* **Görev Tanımı**: Kahvaltı hazırlığını anlatan aşağıdaki metinden, "uyandığımda pijamamın tek" sözcüklerini içeren yerle açılıp "günaydın...ekmek alır mısın?" ile kapanan bölümü hiç değiştirmeden yineleyin.

* **Verilen Metin**:
# # #
2011/12/18

kaç şeker alırsın?

uyandığımda pijamamın tek paçası dizimdeydi yine.bu hep beni eğlendirirdi,gülümseyip tuvalete doğru ilerledim.
bacaklarımdaki batıklarla mücadele ettikten sonra sifonu çektim.
musluğu soğuk kısmına çevirip ayılmak için iki avucumu doldurup kuru yer bırakmayacak şekilde yüzüme çarptım.tekrar... tekrar...
aynaya baktım kısa bir süre..
saçlarımın kontrolü hiç bende olmadı bende kontrolü ele geçirmeyi sevmedim hiç.gülümsedim yine...
telefonla aram hiç iyi olmamıştı. yinede hızlı mesaj yazabiliyordum ama aramak istedim...
günaydın...ekmek alır mısın?
radyoyu açıp,çatallı sesimle mırıldanmaya başlıyorum...
domatesleri yıkadıktan sonra kettledaki sıcak suyla çayı demledim.. dolaptan kahvaltılıkları çıkardım,ardından yarım kalan işime dönüp domatesleri dilimledim...bıçağı tezgahın köşesine bıraktım..
iki tabak,iki çatal alıp balkona ilerledim..masa örtüsünde kırıntılar görünce,elimdekileri küçük dolabın üstüne bırakıp örtüyü silkeledim... hava güzeldi..rüzgar yüzüme vurduğunda kendime iyice geldim...
tam gökyüzüne dalmışken çayın fokurtusuna koştum..
hala gelmedi... neyse birazdan gelir ben yumurtaları çırpmaya başlıyım...
yağı kızdırırken,kızarmış ekmeklerin kokusuda mutfağa dağılmıştı...
tam yumurtayı tavaya koyduğum anda kapı çaldı... evet geldi sonunda...
ocağı kısıp kapıya sevinçle yöneldim...terliklerim sesi bile daha yüksekti mutluluktan...
gelen bakkalın çırağıydı.. abla ekmeği getirdim...
alıp yumurtaları tabaklara koydum,çayı doldurdum.. ekmeği böldüm...
biliyorum gelmeyeceksin...uzun süren bu halimin sebeplerini ararken,cevaplarda veriyorlar kendilerine.. sorularına susuyorum,seni beklediğimi söylemiyorum...
delirdiğimi konuşuyorlar kendi aralarında...onaylar gibi yüzlerine gülüyorum...
# # #
* **Girdiler**:
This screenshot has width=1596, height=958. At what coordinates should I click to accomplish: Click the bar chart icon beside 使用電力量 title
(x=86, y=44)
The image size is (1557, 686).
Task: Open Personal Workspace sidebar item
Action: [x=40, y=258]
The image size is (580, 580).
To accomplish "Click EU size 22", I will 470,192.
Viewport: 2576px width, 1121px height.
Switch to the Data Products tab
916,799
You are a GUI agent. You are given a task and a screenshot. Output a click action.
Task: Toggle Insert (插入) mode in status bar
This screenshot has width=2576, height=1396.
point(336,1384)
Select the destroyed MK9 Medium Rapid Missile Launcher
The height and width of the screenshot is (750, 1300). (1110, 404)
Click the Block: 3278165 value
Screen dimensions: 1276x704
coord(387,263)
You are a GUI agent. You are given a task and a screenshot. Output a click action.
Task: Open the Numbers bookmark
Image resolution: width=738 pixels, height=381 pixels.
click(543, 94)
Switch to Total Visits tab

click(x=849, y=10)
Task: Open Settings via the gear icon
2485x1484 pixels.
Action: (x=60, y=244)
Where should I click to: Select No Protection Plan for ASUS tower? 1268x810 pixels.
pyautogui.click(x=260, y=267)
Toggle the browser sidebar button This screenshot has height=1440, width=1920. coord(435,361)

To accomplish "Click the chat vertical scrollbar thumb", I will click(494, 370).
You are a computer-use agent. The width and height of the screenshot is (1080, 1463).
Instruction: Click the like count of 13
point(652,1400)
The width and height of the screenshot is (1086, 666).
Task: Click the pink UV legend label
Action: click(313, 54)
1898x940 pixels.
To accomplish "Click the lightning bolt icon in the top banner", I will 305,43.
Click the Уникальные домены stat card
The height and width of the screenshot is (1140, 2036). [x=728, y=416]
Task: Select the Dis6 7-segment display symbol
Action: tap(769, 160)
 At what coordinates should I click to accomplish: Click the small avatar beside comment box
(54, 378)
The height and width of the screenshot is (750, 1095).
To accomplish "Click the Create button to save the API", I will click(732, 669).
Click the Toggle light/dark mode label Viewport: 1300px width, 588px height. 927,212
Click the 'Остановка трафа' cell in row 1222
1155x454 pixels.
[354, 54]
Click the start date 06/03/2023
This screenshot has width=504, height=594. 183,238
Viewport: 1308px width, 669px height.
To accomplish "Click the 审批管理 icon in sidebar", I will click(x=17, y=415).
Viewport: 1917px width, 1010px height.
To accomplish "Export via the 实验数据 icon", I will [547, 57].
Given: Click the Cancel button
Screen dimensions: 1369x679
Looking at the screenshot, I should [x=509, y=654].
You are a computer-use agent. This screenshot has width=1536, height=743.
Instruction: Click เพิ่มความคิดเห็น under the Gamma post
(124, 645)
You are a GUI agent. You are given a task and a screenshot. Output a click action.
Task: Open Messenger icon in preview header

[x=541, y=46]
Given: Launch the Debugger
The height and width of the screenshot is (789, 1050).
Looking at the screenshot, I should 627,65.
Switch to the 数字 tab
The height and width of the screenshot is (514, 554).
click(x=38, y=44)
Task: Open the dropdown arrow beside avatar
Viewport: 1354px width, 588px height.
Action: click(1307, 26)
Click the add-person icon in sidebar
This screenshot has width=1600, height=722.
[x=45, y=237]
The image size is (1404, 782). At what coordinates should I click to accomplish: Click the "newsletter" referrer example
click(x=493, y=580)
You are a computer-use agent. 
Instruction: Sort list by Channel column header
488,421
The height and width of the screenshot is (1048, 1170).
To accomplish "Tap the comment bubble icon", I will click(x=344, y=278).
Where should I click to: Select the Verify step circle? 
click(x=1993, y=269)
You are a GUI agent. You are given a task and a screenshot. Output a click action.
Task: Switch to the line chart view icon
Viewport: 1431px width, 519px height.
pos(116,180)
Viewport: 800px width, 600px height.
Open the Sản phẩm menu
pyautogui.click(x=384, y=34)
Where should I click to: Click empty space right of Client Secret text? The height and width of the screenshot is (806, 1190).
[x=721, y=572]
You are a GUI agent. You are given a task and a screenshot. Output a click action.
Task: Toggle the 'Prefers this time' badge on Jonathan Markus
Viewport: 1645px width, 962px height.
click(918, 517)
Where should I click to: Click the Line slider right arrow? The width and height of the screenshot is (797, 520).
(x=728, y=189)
# # #
* **Çözüm**:
uyandığımda pijamamın tek paçası dizimdeydi yine.bu hep beni eğlendirirdi,gülümseyip tuvalete doğru ilerledim.
bacaklarımdaki batıklarla mücadele ettikten sonra sifonu çektim.
musluğu soğuk kısmına çevirip ayılmak için iki avucumu doldurup kuru yer bırakmayacak şekilde yüzüme çarptım.tekrar... tekrar...
aynaya baktım kısa bir süre..
saçlarımın kontrolü hiç bende olmadı bende kontrolü ele geçirmeyi sevmedim hiç.gülümsedim yine...
telefonla aram hiç iyi olmamıştı. yinede hızlı mesaj yazabiliyordum ama aramak istedim...
günaydın...ekmek alır mısın?